Costco's shares trade at a P/E of around 40. And while that is the lowest on this list, it's incredibly high for its business. Investors are paying just 33 times the profits of rival Walmart. The good news is that last week, Walmart beat expectations going up against a period last year that was boosted by panic-buying during the early stages of the pandemic. That bodes well for Costco, and suggests that the retailer may also deliver a positive surprise for investors when it posts its results this Friday.

On May 5, the company reported its April sales numbers and continued to see some solid year-over-year growth, with e-commerce sales up 21% and comparable company sales rising by 33%. Although consumers may no longer be stocking up on toilet paper, shopping habits changed during the pandemic, and Costco is still seeing strong e-commerce growth. 

Its most recent results came out on March 4 for the period ending Feb. 14. Sales during that quarter grew by 13% over a 12-week period and 14% when looking at 24 weeks. E-commerce sales numbers were up 76% for the three-month period and 80% on a year-to-date basis.

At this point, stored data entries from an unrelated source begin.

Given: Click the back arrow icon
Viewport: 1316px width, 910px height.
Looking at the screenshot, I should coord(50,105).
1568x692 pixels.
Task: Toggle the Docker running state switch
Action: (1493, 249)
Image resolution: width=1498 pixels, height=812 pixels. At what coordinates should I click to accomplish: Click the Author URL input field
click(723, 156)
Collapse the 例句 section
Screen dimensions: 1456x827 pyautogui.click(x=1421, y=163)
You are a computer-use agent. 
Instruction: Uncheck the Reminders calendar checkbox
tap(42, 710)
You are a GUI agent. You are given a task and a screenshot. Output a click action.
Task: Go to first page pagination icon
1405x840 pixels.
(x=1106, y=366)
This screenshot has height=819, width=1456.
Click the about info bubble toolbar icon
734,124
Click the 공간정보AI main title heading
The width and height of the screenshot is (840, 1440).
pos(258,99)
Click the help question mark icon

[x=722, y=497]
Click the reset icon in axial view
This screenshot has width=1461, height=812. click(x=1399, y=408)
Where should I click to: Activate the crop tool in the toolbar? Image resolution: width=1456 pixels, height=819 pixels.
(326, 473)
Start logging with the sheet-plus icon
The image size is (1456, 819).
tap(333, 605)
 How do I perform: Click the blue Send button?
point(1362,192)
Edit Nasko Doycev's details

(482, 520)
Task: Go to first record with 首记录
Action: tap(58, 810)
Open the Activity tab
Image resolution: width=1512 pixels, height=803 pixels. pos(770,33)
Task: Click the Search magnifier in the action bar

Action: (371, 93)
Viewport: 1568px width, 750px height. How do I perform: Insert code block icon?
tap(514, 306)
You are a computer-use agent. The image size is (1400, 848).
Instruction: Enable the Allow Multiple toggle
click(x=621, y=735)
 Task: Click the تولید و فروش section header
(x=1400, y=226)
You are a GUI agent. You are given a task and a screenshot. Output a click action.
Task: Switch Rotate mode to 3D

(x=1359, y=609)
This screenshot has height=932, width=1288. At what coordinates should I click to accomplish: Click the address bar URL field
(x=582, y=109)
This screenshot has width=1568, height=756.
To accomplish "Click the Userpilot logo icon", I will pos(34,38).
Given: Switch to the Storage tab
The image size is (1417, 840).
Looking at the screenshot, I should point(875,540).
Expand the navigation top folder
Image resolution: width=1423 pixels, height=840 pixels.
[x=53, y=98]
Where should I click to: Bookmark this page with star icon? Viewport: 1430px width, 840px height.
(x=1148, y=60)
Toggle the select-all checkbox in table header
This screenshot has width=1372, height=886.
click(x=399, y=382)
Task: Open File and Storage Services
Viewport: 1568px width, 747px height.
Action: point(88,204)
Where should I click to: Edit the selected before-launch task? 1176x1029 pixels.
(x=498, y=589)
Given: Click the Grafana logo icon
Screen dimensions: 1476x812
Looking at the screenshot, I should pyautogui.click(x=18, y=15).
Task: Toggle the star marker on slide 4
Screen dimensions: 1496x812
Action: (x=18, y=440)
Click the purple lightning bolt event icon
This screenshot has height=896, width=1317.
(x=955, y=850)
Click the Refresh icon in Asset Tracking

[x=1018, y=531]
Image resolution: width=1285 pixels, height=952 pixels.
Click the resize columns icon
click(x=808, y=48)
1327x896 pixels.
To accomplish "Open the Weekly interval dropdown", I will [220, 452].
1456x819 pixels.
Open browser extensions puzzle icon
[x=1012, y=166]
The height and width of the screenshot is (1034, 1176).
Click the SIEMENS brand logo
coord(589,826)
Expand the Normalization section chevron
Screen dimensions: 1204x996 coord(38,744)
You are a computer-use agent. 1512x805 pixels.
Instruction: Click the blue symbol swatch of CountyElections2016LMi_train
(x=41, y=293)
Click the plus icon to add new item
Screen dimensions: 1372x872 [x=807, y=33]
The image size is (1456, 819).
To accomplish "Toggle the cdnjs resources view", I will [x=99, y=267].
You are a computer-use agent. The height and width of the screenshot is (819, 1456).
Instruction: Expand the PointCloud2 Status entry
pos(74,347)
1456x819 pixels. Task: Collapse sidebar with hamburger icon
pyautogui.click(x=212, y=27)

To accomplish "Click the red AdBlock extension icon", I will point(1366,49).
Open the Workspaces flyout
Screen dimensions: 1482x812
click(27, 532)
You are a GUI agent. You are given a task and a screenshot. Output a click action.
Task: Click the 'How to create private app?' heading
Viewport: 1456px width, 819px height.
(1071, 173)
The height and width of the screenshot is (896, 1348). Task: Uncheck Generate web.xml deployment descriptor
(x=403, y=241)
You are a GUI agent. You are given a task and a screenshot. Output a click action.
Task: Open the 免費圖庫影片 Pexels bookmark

Investors will want to watch for both growth numbers, particularly to see if e-commerce remains strong or is showing signs of slowing. But with Costco getting a boost from the pandemic and consumers having fewer places to shop in 2020, it wouldn't be surprising if sometime this year Costco's sales began to lag. Its shares have risen 27% over the past year, but it may be difficult for the retailer to continue building on that success. Investors have become warier of buying stocks that have benefited as a result of pandemic-driven trends that may not last over the long term. 

While Costco's business has proven solid, investors should be careful not to expect a whole lot more growth from the company. Its top line may soon run out of room to rise.